[[ Available data, beginning ]]
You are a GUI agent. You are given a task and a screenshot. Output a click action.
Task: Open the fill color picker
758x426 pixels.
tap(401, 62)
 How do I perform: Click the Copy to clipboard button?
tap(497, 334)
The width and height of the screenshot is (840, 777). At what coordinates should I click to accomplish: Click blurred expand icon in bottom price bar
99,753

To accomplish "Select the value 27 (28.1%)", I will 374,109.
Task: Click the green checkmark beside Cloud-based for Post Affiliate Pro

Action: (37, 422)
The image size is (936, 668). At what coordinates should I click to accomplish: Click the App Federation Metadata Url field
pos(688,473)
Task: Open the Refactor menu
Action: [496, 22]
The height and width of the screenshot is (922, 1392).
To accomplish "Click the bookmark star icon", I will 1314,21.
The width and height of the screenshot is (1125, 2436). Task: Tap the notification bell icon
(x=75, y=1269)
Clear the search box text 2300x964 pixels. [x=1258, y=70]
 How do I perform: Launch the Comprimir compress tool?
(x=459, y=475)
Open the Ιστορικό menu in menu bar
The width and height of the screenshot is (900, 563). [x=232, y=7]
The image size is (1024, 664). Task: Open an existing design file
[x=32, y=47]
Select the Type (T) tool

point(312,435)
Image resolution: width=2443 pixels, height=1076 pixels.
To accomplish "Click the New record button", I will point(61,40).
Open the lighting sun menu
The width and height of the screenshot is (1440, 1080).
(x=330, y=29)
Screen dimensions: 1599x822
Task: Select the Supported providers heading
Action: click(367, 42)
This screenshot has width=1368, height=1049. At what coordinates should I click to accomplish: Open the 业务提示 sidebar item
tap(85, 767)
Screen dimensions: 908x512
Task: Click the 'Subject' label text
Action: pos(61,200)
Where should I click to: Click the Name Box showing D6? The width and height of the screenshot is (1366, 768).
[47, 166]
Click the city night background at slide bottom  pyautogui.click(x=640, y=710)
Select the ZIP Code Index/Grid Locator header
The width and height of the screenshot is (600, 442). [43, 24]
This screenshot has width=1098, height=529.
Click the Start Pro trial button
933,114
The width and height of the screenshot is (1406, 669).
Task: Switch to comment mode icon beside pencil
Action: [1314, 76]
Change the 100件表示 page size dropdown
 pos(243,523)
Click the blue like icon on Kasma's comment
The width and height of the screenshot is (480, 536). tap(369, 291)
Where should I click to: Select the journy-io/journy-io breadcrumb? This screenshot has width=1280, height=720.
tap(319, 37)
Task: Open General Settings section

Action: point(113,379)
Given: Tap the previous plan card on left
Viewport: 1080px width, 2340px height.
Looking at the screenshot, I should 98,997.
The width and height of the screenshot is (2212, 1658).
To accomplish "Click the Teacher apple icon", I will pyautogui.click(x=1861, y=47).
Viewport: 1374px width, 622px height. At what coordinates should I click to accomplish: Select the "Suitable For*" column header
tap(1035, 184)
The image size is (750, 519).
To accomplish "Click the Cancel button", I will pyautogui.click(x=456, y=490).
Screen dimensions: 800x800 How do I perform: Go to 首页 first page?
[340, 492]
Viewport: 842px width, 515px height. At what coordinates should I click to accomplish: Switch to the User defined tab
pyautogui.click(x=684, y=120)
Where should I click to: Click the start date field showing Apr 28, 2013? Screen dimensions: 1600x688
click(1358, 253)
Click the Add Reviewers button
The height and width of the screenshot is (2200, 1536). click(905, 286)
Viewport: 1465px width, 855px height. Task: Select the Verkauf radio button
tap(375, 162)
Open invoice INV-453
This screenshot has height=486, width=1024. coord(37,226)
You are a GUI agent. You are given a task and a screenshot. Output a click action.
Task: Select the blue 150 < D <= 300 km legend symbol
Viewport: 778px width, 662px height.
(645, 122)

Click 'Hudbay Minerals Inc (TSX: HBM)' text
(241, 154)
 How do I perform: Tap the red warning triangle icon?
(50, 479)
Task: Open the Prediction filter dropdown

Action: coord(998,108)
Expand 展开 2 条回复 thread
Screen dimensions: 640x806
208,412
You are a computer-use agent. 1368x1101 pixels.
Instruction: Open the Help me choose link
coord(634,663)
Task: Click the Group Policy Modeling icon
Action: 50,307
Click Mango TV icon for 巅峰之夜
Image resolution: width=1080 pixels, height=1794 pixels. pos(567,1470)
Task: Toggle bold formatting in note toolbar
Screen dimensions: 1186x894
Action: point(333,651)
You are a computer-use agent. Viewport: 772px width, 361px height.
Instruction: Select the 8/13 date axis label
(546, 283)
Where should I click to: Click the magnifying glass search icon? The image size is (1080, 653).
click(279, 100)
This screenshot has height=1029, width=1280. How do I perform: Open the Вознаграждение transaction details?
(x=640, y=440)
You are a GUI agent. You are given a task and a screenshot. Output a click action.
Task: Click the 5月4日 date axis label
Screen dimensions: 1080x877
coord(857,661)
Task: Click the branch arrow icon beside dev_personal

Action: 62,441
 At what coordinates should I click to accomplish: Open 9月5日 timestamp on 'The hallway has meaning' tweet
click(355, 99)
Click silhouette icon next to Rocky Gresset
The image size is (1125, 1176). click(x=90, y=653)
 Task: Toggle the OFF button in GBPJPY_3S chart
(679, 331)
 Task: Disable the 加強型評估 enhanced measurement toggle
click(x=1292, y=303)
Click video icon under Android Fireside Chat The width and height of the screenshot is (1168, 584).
[[ Available data, end ]]
## Work request
Every entry above must be reproduced exactly.

## Response below
You are a GUI agent. You are given a task and a screenshot. Output a click action.
Task: Open the fill color picker
758x426 pixels.
tap(401, 62)
 How do I perform: Click the Copy to clipboard button?
tap(497, 334)
The width and height of the screenshot is (840, 777). At what coordinates should I click to accomplish: Click blurred expand icon in bottom price bar
99,753

To accomplish "Select the value 27 (28.1%)", I will 374,109.
Task: Click the green checkmark beside Cloud-based for Post Affiliate Pro

Action: (37, 422)
The image size is (936, 668). At what coordinates should I click to accomplish: Click the App Federation Metadata Url field
pos(688,473)
Task: Open the Refactor menu
Action: [496, 22]
The height and width of the screenshot is (922, 1392).
To accomplish "Click the bookmark star icon", I will 1314,21.
The width and height of the screenshot is (1125, 2436). Task: Tap the notification bell icon
(x=75, y=1269)
Clear the search box text 2300x964 pixels. [x=1258, y=70]
 How do I perform: Launch the Comprimir compress tool?
(x=459, y=475)
Open the Ιστορικό menu in menu bar
The width and height of the screenshot is (900, 563). [x=232, y=7]
The image size is (1024, 664). Task: Open an existing design file
[x=32, y=47]
Select the Type (T) tool

point(312,435)
Image resolution: width=2443 pixels, height=1076 pixels.
To accomplish "Click the New record button", I will point(61,40).
Open the lighting sun menu
The width and height of the screenshot is (1440, 1080).
(x=330, y=29)
Screen dimensions: 1599x822
Task: Select the Supported providers heading
Action: click(367, 42)
This screenshot has width=1368, height=1049. At what coordinates should I click to accomplish: Open the 业务提示 sidebar item
tap(85, 767)
Screen dimensions: 908x512
Task: Click the 'Subject' label text
Action: pos(61,200)
Where should I click to: Click the Name Box showing D6? The width and height of the screenshot is (1366, 768).
[47, 166]
Click the city night background at slide bottom  pyautogui.click(x=640, y=710)
Select the ZIP Code Index/Grid Locator header
The width and height of the screenshot is (600, 442). [43, 24]
This screenshot has width=1098, height=529.
Click the Start Pro trial button
933,114
The width and height of the screenshot is (1406, 669).
Task: Switch to comment mode icon beside pencil
Action: [1314, 76]
Change the 100件表示 page size dropdown
 pos(243,523)
Click the blue like icon on Kasma's comment
The width and height of the screenshot is (480, 536). tap(369, 291)
Where should I click to: Select the journy-io/journy-io breadcrumb? This screenshot has width=1280, height=720.
tap(319, 37)
Task: Open General Settings section

Action: point(113,379)
Given: Tap the previous plan card on left
Viewport: 1080px width, 2340px height.
Looking at the screenshot, I should 98,997.
The width and height of the screenshot is (2212, 1658).
To accomplish "Click the Teacher apple icon", I will pyautogui.click(x=1861, y=47).
Viewport: 1374px width, 622px height. At what coordinates should I click to accomplish: Select the "Suitable For*" column header
tap(1035, 184)
The image size is (750, 519).
To accomplish "Click the Cancel button", I will pyautogui.click(x=456, y=490).
Screen dimensions: 800x800 How do I perform: Go to 首页 first page?
[340, 492]
Viewport: 842px width, 515px height. At what coordinates should I click to accomplish: Switch to the User defined tab
pyautogui.click(x=684, y=120)
Where should I click to: Click the start date field showing Apr 28, 2013? Screen dimensions: 1600x688
click(1358, 253)
Click the Add Reviewers button
The height and width of the screenshot is (2200, 1536). click(905, 286)
Viewport: 1465px width, 855px height. Task: Select the Verkauf radio button
tap(375, 162)
Open invoice INV-453
This screenshot has height=486, width=1024. coord(37,226)
You are a GUI agent. You are given a task and a screenshot. Output a click action.
Task: Select the blue 150 < D <= 300 km legend symbol
Viewport: 778px width, 662px height.
(645, 122)

Click 'Hudbay Minerals Inc (TSX: HBM)' text
(241, 154)
 How do I perform: Tap the red warning triangle icon?
(50, 479)
Task: Open the Prediction filter dropdown

Action: coord(998,108)
Expand 展开 2 条回复 thread
Screen dimensions: 640x806
208,412
You are a computer-use agent. 1368x1101 pixels.
Instruction: Open the Help me choose link
coord(634,663)
Task: Click the Group Policy Modeling icon
Action: 50,307
Click Mango TV icon for 巅峰之夜
Image resolution: width=1080 pixels, height=1794 pixels. pos(567,1470)
Task: Toggle bold formatting in note toolbar
Screen dimensions: 1186x894
Action: point(333,651)
You are a computer-use agent. Viewport: 772px width, 361px height.
Instruction: Select the 8/13 date axis label
(546, 283)
Where should I click to: Click the magnifying glass search icon? The image size is (1080, 653).
click(279, 100)
This screenshot has height=1029, width=1280. How do I perform: Open the Вознаграждение transaction details?
(x=640, y=440)
You are a GUI agent. You are given a task and a screenshot. Output a click action.
Task: Click the 5月4日 date axis label
Screen dimensions: 1080x877
coord(857,661)
Task: Click the branch arrow icon beside dev_personal

Action: 62,441
 At what coordinates should I click to accomplish: Open 9月5日 timestamp on 'The hallway has meaning' tweet
click(355, 99)
Click silhouette icon next to Rocky Gresset
The image size is (1125, 1176). click(x=90, y=653)
 Task: Toggle the OFF button in GBPJPY_3S chart
(679, 331)
 Task: Disable the 加強型評估 enhanced measurement toggle
click(x=1292, y=303)
Click video icon under Android Fireside Chat The width and height of the screenshot is (1168, 584).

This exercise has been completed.